╭──

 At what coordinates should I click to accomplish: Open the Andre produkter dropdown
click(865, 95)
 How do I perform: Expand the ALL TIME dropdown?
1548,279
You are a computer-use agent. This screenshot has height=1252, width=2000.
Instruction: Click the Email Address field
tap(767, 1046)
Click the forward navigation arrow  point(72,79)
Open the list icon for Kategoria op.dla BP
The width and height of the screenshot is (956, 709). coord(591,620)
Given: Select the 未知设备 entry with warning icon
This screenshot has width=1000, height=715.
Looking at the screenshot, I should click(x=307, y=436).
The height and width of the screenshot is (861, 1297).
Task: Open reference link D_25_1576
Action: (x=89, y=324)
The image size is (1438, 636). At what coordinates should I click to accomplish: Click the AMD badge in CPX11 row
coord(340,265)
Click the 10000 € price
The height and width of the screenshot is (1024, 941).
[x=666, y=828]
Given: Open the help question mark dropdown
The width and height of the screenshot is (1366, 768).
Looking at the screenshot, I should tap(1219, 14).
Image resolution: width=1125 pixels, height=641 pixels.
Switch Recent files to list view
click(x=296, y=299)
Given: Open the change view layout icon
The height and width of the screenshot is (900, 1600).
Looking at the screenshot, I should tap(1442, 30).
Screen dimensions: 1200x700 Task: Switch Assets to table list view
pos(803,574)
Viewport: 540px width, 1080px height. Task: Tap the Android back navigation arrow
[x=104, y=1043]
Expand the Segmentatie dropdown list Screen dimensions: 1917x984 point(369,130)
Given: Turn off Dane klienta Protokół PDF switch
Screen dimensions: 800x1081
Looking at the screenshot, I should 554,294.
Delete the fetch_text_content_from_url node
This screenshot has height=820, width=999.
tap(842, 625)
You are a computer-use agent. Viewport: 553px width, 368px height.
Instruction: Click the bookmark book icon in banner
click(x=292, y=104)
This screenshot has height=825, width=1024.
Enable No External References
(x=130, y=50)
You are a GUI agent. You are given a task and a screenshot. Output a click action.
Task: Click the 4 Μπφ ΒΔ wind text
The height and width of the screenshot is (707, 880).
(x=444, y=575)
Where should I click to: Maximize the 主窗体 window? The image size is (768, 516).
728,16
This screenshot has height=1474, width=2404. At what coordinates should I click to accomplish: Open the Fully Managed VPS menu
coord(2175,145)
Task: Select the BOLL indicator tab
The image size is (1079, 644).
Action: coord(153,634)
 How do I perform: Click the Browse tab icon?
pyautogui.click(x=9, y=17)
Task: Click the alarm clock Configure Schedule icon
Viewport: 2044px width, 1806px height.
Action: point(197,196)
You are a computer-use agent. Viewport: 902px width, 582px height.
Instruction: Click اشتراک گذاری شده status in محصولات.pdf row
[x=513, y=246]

╰──

_WHAT YOU SHOULD DO:_ Could you give all of the material above as a JSON list of strings, with one string per line and blank lines omitted?

_SOLUTION TO THE PROBLEM:_
[
  " At what coordinates should I click to accomplish: Open the Andre produkter dropdown",
  "click(865, 95)",
  " How do I perform: Expand the ALL TIME dropdown?",
  "1548,279",
  "You are a computer-use agent. This screenshot has height=1252, width=2000.",
  "Instruction: Click the Email Address field",
  "tap(767, 1046)",
  "Click the forward navigation arrow  point(72,79)",
  "Open the list icon for Kategoria op.dla BP",
  "The width and height of the screenshot is (956, 709). coord(591,620)",
  "Given: Select the 未知设备 entry with warning icon",
  "This screenshot has width=1000, height=715.",
  "Looking at the screenshot, I should click(x=307, y=436).",
  "The height and width of the screenshot is (861, 1297).",
  "Task: Open reference link D_25_1576",
  "Action: (x=89, y=324)",
  "The image size is (1438, 636). At what coordinates should I click to accomplish: Click the AMD badge in CPX11 row",
  "coord(340,265)",
  "Click the 10000 € price",
  "The height and width of the screenshot is (1024, 941).",
  "[x=666, y=828]",
  "Given: Open the help question mark dropdown",
  "The width and height of the screenshot is (1366, 768).",
  "Looking at the screenshot, I should tap(1219, 14).",
  "Image resolution: width=1125 pixels, height=641 pixels.",
  "Switch Recent files to list view",
  "click(x=296, y=299)",
  "Given: Open the change view layout icon",
  "The height and width of the screenshot is (900, 1600).",
  "Looking at the screenshot, I should tap(1442, 30).",
  "Screen dimensions: 1200x700 Task: Switch Assets to table list view",
  "pos(803,574)",
  "Viewport: 540px width, 1080px height. Task: Tap the Android back navigation arrow",
  "[x=104, y=1043]",
  "Expand the Segmentatie dropdown list Screen dimensions: 1917x984 point(369,130)",
  "Given: Turn off Dane klienta Protokół PDF switch",
  "Screen dimensions: 800x1081",
  "Looking at the screenshot, I should 554,294.",
  "Delete the fetch_text_content_from_url node",
  "This screenshot has height=820, width=999.",
  "tap(842, 625)",
  "You are a computer-use agent. Viewport: 553px width, 368px height.",
  "Instruction: Click the bookmark book icon in banner",
  "click(x=292, y=104)",
  "This screenshot has height=825, width=1024.",
  "Enable No External References",
  "(x=130, y=50)",
  "You are a GUI agent. You are given a task and a screenshot. Output a click action.",
  "Task: Click the 4 Μπφ ΒΔ wind text",
  "The height and width of the screenshot is (707, 880).",
  "(x=444, y=575)",
  "Where should I click to: Maximize the 主窗体 window? The image size is (768, 516).",
  "728,16",
  "This screenshot has height=1474, width=2404. At what coordinates should I click to accomplish: Open the Fully Managed VPS menu",
  "coord(2175,145)",
  "Task: Select the BOLL indicator tab",
  "The image size is (1079, 644).",
  "Action: coord(153,634)",
  " How do I perform: Click the Browse tab icon?",
  "pyautogui.click(x=9, y=17)",
  "Task: Click the alarm clock Configure Schedule icon",
  "Viewport: 2044px width, 1806px height.",
  "Action: point(197,196)",
  "You are a computer-use agent. Viewport: 902px width, 582px height.",
  "Instruction: Click اشتراک گذاری شده status in محصولات.pdf row",
  "[x=513, y=246]"
]